__Problem statement__. Copy out exactly the line that contains "How do I perform: Click the Kanal" and all lines following it to the end of the data.

(Collected data)
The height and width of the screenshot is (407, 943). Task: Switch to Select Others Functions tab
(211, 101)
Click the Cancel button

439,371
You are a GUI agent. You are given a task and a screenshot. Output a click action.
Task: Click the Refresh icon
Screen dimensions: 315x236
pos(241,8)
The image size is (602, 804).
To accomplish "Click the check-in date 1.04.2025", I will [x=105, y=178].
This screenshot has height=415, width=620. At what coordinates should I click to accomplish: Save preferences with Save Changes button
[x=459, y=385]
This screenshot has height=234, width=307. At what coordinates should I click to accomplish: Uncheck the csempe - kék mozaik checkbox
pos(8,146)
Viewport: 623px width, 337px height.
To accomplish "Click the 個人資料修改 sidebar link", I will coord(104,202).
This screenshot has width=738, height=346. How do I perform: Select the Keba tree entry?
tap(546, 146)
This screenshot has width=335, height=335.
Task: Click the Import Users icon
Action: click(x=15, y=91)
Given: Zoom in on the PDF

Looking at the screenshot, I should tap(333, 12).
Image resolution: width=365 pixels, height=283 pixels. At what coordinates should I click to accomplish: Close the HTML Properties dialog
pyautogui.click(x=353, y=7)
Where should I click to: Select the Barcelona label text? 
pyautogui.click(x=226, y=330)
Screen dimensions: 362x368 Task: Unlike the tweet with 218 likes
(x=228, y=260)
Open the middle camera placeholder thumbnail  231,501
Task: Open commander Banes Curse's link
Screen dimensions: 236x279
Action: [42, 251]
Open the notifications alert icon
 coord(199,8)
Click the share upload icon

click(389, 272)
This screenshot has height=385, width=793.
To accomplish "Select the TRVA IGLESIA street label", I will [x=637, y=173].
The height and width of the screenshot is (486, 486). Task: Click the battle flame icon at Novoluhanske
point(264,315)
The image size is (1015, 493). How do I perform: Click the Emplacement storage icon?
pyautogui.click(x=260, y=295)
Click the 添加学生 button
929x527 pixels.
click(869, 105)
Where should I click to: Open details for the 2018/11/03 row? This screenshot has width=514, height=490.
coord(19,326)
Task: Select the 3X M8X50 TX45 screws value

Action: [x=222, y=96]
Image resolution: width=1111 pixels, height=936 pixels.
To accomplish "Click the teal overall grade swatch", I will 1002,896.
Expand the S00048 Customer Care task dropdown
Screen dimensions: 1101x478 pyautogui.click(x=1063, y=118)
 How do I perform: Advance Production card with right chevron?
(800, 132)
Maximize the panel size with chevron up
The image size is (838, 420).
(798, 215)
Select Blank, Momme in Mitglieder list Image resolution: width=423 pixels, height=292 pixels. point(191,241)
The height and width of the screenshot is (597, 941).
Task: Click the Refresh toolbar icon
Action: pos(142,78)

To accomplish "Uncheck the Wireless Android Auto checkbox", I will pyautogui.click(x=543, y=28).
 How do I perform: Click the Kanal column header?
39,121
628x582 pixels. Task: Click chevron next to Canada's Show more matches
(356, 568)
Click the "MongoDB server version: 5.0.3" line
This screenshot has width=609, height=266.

__Response area__.
 How do I perform: Click the Kanal column header?
39,121
628x582 pixels. Task: Click chevron next to Canada's Show more matches
(356, 568)
Click the "MongoDB server version: 5.0.3" line
This screenshot has width=609, height=266.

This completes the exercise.